Not Hal, who said bluntly to the butler, who had turned away to begin placing the used pots on the massive board by the large stone sink preparatory to beginning to wash them, ‘Have a care how you speak to my mistress, man. What your master requires of you is one thing. What she deserves in respect from you is quite another.’
The butler turned to stare at Hal, who was belligerently squaring up to him. Big though he was, he was by no means a match in size for the butler who, now Stacy came to think of it, resembled a prize-fighter rather than an indoors servant.
‘Oh,’ he came out with, a faint smile on his face, ‘but she doesn’t pay my wages, does she?’
Which produced another snigger from Jeb, who, to stir this delightful pot even more, added, ‘I doubt whether she could afford them.’
Hal turned on Jeb, enraged by his attentions to Polly, on whom he was sweet himself. ‘Oh, and who the devil are you to tell me anything? And as for my mistress’s ability to pay this yokel…’

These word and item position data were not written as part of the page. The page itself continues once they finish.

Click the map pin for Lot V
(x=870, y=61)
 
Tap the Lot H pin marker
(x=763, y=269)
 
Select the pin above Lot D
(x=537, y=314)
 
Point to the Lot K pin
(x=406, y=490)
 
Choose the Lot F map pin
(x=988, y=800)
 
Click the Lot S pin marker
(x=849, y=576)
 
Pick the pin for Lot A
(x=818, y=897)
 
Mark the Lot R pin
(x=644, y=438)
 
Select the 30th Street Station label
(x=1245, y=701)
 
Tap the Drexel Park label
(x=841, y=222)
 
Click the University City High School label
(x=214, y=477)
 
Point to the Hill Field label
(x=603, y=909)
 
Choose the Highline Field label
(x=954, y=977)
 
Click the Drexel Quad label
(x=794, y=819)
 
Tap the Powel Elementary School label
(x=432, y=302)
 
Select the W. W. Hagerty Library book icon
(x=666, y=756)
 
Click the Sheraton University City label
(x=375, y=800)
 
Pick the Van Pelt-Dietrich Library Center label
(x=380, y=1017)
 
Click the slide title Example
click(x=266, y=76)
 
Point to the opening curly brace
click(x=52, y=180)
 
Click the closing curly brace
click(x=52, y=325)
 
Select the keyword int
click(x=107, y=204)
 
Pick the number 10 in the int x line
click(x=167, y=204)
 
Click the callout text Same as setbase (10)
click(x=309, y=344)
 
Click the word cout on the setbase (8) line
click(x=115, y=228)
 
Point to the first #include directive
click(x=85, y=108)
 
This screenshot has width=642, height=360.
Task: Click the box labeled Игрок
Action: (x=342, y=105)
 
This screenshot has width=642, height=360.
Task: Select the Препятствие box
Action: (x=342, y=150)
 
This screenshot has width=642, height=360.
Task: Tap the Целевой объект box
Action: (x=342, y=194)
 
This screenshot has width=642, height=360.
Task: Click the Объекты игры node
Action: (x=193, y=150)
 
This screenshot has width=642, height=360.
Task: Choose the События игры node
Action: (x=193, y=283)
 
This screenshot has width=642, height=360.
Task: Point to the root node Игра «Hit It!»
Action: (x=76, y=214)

‘Hal!’ Stacy used her very best voice on him, not loud but stern and compelling, the voice with which she had dragooned the employees of Blanchard’s Bank into realising that here was no girlish and innocent chit to be ignored, but Louis Blanchard’s true heir in person. ‘Be quiet. I will not have any brawling here on my account.’
‘What a wise conclusion,’ the yokel—and what a splendid description of him that was—drawled amiably, beginning to wash pots with what even Stacy could see was exemplary speed and precision. ‘Hal shouldn’t begin on an enterprise which he can’t win.’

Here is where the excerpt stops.